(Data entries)
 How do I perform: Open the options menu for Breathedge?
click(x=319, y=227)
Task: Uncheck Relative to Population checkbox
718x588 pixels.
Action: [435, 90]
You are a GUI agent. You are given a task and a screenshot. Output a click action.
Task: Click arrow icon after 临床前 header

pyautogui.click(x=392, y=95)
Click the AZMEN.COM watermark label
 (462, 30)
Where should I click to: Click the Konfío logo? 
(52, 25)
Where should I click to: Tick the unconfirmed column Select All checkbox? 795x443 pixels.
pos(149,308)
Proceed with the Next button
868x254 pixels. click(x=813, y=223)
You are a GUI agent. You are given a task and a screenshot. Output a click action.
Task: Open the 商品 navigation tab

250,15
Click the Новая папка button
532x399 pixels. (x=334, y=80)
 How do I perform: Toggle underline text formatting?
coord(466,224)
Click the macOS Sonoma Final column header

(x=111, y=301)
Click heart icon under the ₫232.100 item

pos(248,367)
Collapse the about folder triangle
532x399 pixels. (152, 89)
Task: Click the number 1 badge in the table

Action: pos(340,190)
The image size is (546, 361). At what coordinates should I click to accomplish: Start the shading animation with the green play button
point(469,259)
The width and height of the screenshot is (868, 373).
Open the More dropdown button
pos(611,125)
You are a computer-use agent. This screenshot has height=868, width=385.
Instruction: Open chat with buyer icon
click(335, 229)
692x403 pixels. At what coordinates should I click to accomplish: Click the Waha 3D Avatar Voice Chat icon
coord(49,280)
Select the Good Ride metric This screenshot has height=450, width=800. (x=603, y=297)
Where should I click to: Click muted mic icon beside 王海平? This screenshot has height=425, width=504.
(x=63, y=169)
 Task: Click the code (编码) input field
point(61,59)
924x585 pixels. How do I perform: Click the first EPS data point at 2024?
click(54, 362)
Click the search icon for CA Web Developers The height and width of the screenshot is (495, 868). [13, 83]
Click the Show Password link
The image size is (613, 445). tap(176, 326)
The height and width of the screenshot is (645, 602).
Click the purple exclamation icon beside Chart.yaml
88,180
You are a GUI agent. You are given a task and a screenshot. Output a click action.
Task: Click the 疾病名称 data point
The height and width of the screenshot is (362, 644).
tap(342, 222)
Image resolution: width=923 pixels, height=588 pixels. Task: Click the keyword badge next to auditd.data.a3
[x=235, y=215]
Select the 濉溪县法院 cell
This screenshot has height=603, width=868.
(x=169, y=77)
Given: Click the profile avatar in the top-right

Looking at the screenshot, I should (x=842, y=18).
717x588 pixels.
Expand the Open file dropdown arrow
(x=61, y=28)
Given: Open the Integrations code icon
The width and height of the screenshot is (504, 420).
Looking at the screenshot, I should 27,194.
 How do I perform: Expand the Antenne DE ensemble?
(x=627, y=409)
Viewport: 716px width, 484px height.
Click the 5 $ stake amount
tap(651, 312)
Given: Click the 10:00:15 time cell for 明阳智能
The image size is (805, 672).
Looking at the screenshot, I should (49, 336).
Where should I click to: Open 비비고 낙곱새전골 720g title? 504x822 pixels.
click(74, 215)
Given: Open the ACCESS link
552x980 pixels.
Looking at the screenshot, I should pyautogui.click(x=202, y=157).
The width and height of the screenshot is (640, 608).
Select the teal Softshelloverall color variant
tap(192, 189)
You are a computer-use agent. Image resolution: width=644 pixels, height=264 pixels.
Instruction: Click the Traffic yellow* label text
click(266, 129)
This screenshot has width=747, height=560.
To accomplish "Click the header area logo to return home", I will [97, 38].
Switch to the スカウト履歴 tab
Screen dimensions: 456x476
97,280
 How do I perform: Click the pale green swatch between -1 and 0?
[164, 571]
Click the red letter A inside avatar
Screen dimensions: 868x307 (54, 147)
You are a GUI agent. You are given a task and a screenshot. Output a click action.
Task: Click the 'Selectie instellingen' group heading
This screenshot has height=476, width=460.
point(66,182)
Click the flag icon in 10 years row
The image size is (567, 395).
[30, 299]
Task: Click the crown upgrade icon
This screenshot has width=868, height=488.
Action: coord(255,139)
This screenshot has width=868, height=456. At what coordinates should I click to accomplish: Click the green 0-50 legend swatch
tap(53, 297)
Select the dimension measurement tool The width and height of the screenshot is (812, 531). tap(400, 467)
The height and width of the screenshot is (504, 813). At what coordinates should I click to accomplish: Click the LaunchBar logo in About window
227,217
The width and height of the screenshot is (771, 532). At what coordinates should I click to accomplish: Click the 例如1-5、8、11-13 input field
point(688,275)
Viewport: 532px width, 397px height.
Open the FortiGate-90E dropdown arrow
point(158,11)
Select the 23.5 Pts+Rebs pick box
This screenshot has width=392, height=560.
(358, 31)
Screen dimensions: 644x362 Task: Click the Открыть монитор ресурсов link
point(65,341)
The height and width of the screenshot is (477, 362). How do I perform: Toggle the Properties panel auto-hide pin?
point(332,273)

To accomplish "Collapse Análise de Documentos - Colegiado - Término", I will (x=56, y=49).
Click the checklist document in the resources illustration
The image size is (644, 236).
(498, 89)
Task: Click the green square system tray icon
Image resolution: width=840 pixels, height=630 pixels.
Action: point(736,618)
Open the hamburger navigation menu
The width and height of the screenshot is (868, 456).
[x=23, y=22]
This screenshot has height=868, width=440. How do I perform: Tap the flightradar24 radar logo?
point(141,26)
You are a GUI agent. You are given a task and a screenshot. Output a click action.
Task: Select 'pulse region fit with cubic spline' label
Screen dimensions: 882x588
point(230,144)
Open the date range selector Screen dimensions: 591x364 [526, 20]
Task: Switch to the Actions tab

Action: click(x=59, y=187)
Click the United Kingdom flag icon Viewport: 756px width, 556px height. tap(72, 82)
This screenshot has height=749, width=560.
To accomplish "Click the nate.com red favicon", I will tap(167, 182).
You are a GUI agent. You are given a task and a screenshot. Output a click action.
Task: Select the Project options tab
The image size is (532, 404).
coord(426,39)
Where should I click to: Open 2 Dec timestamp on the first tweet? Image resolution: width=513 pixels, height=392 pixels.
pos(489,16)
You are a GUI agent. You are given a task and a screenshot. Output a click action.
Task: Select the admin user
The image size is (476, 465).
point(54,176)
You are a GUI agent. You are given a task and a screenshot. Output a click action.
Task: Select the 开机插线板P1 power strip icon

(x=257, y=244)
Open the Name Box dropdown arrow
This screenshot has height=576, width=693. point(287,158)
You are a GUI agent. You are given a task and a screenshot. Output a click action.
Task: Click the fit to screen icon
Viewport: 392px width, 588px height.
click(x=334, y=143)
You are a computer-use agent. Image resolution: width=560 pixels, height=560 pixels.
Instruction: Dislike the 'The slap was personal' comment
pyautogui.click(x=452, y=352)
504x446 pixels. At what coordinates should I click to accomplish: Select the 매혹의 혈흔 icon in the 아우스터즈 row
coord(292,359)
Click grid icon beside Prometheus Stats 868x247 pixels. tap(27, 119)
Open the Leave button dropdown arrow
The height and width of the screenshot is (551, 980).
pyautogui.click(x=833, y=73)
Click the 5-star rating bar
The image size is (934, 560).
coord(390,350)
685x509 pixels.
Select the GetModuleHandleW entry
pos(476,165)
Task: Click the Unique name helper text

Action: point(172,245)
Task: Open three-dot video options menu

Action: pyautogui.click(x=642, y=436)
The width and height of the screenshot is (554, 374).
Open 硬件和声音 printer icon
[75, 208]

**Goal of the exercise:** Filter the entries above down to the lines that contain the word "computer".

**Answer to this task:**
You are a computer-use agent. This screenshot has height=868, width=385.
You are a computer-use agent. Image resolution: width=644 pixels, height=264 pixels.
You are a computer-use agent. Image resolution: width=560 pixels, height=560 pixels.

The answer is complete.